§ **EXTRAHIERTER TEXT**
Kirk: Ich glaube nicht, dass einer unserer Partner sein eigenes Design macht. Ich denke, wir geben ihnen nicht die Informationen, die sie bräuchten, um ein eigenes Design zu entwickeln. Jeder benutzt eines unserer Designs und unsere Treiber, denn wir geben dieses Material nicht in Quellenform heraus. Wir liefern nur, was zur Herstellung notwendig ist.

tecCHANNEL: Wie kommt es denn, dass ständig neue inoffizielle NVIDIA-Treiber im Netz auftauchen?

Kirk: Ich habe keine Ahnung....

tecCHANNEL: Das wirkt fast wie ein System.

Kirk: Es fasziniert uns schon, wie schnell die Treiber immer entkommen.

"In einem Jahr Filmqualität"

§ **LISTE DER AUFGABEN**
1 - Kopieren Sie aus dem Interview über NVIDIA-Treiber wörtlich den Abschnitt, der bei „Kirk: Ich glaube“ beginnt und bei „Treiber immer entkommen.“ endet.
2 - Setzen Sie das Interview über NVIDIA-Treiber nach seiner letzten Zeile fort.

§ **BEREITGESTELLTE EINTRÄGE**
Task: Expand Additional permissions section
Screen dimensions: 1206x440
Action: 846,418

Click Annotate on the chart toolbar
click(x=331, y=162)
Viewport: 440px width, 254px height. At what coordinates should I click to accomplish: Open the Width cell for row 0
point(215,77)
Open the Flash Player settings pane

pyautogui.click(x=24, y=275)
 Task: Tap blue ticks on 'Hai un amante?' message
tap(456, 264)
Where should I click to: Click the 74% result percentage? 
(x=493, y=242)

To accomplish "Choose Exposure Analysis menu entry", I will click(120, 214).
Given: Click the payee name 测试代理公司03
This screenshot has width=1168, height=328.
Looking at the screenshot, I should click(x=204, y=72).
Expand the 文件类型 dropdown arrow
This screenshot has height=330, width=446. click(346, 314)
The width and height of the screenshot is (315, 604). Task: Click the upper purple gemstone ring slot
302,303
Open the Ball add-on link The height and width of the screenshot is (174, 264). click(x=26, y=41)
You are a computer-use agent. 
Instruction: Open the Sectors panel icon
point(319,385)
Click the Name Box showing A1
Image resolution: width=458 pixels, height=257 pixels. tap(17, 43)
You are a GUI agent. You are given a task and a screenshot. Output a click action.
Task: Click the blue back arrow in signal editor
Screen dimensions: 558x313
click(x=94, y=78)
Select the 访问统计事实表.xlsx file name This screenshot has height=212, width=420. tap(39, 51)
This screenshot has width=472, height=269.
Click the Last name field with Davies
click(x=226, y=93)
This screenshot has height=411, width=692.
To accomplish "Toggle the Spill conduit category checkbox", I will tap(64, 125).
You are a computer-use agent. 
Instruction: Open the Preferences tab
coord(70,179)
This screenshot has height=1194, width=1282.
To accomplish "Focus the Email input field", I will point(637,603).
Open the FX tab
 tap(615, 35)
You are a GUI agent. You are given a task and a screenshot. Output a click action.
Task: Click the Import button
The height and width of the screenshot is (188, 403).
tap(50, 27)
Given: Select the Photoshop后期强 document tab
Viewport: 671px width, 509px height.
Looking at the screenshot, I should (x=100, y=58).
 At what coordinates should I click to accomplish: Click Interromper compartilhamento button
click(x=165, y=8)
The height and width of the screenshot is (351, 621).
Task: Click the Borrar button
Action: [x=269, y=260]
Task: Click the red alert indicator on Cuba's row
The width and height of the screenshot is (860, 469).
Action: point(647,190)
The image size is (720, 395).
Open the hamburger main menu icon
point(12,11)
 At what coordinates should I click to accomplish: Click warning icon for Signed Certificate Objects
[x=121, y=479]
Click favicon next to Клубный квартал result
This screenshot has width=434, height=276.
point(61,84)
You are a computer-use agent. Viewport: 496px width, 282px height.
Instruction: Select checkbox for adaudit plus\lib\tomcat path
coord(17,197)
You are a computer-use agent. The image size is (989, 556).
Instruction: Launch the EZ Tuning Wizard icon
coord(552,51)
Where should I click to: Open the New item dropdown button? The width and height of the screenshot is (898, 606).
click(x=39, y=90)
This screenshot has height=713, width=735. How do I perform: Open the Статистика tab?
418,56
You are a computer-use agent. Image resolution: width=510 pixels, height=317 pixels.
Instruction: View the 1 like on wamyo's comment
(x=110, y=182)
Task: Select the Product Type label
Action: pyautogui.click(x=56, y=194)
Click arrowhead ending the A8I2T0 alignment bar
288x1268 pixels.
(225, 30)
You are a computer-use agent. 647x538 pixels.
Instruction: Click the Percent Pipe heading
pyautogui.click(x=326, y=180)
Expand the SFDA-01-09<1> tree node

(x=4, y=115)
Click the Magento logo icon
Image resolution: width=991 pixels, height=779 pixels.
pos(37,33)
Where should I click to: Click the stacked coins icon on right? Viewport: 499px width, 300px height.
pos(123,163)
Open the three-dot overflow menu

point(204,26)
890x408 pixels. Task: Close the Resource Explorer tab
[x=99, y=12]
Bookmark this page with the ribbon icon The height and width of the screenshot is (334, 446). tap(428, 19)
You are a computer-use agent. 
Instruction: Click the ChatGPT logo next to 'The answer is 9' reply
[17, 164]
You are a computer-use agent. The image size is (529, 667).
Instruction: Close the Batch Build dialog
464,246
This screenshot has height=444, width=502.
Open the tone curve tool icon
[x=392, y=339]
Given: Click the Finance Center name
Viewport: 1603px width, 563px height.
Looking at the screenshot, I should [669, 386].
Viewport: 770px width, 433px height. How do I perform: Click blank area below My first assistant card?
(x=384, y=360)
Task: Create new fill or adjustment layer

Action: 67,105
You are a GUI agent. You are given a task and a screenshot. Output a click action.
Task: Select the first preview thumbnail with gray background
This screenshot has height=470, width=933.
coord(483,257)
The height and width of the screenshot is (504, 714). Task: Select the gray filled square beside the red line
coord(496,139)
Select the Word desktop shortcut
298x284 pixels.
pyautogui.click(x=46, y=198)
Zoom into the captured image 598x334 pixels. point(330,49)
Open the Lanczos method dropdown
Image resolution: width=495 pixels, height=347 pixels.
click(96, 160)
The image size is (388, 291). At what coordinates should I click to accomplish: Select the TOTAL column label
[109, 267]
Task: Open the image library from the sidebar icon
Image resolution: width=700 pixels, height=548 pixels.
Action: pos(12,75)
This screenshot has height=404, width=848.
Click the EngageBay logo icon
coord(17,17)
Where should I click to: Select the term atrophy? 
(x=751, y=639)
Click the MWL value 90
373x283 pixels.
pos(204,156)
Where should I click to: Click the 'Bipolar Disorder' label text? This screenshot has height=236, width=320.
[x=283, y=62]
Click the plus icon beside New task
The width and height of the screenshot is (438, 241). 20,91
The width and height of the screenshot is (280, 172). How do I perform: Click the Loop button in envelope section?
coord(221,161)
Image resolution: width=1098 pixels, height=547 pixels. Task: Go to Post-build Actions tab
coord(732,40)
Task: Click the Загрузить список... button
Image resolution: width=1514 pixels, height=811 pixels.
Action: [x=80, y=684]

§ **ANTWORTEN ZU AUFGABEN**
1 -
Kirk: Ich glaube nicht, dass einer unserer Partner sein eigenes Design macht. Ich denke, wir geben ihnen nicht die Informationen, die sie bräuchten, um ein eigenes Design zu entwickeln. Jeder benutzt eines unserer Designs und unsere Treiber, denn wir geben dieses Material nicht in Quellenform heraus. Wir liefern nur, was zur Herstellung notwendig ist.

tecCHANNEL: Wie kommt es denn, dass ständig neue inoffizielle NVIDIA-Treiber im Netz auftauchen?

Kirk: Ich habe keine Ahnung....

tecCHANNEL: Das wirkt fast wie ein System.

Kirk: Es fasziniert uns schon, wie schnell die Treiber immer entkommen.

2 -
tecCHANNEL: Was genau bekommen die Kartenhersteller von NVIDIA geliefert? Nur die Grafikchips und den Speicher, oder vollständige Grafikkarten?

Kirk: Sie bekommen GPUs, und abhängig von der Konfiguration auch Speicher. Normalerweise wird der Speicher nur mit den absoluten High-End-Konfigurationen geliefert, wo der Speicher schwer zu bekommen ist und getestet werden muss. Und darum schicken wir ihnen keine Karten, wir erlauben ihnen, eigene Karten zu fertigen.

tecCHANNEL: Die letzte Frage: Wie lange wird es denn noch dauern, bis wir Darstellungen in computeranimierten Filmen wie bei "Ice Age" oder "Shrek" auf Desktop-PCs sehen?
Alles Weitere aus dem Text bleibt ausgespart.